GIVEN REQUEST = Please count the lines below that contain the string "height", where case matters, and reply with the number alone.

INPUT ROWS =
****************

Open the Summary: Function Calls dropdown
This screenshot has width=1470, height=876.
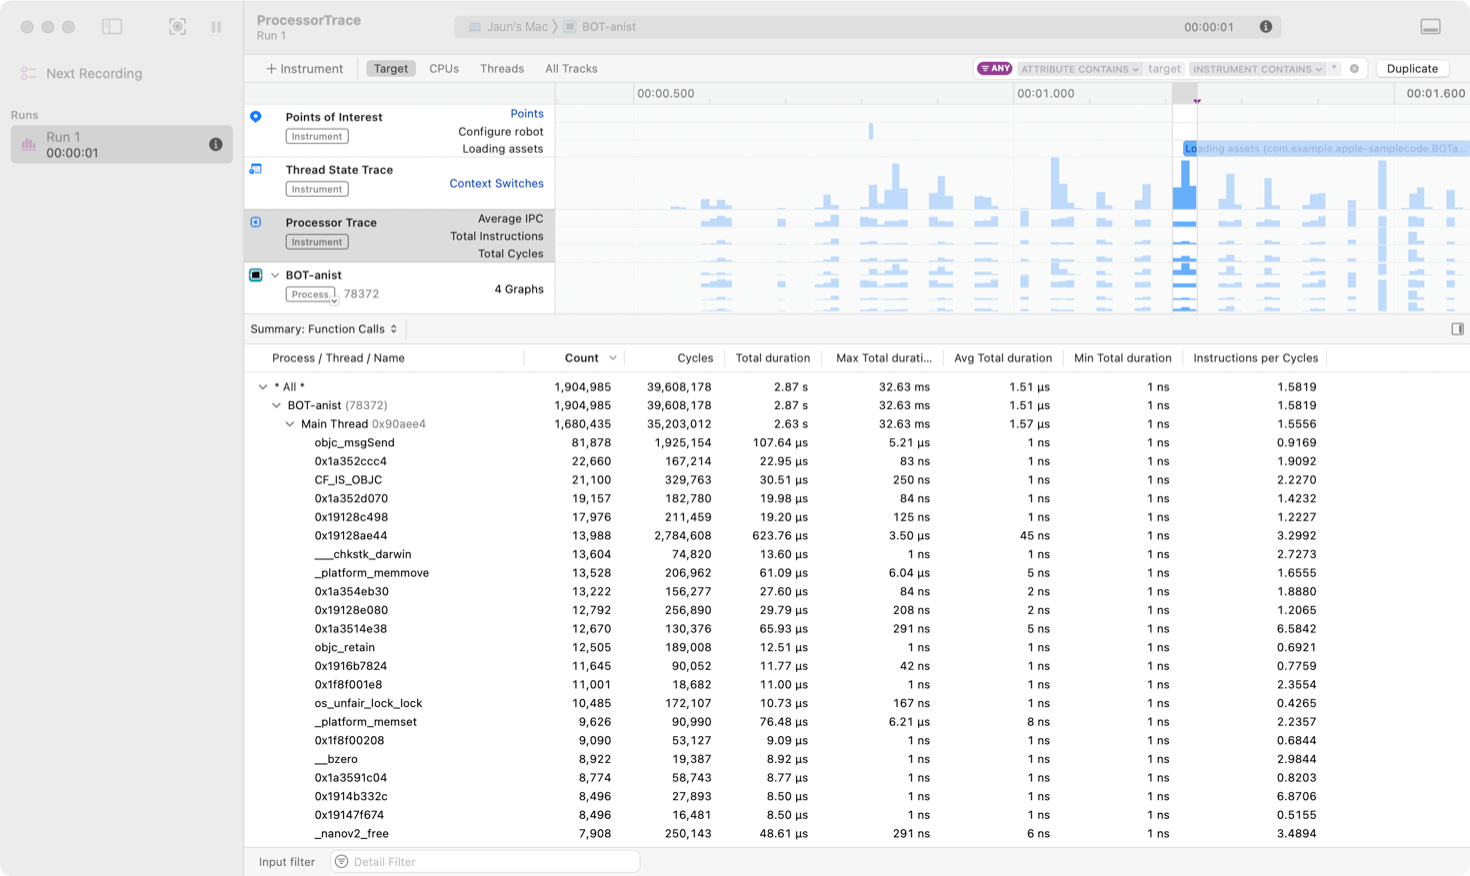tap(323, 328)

****************

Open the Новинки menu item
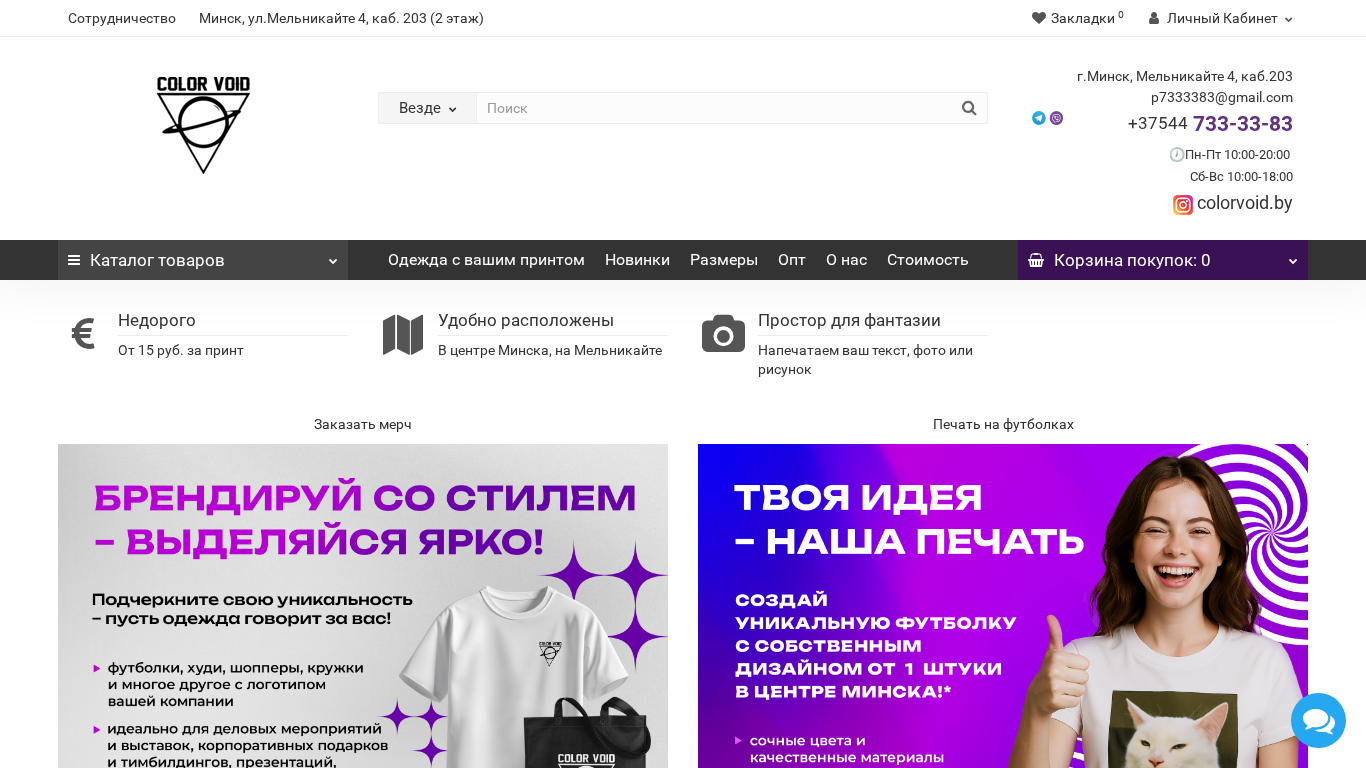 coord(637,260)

****************

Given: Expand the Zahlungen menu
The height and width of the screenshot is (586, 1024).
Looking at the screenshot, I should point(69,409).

****************

COMPLETE OUTPUT = 2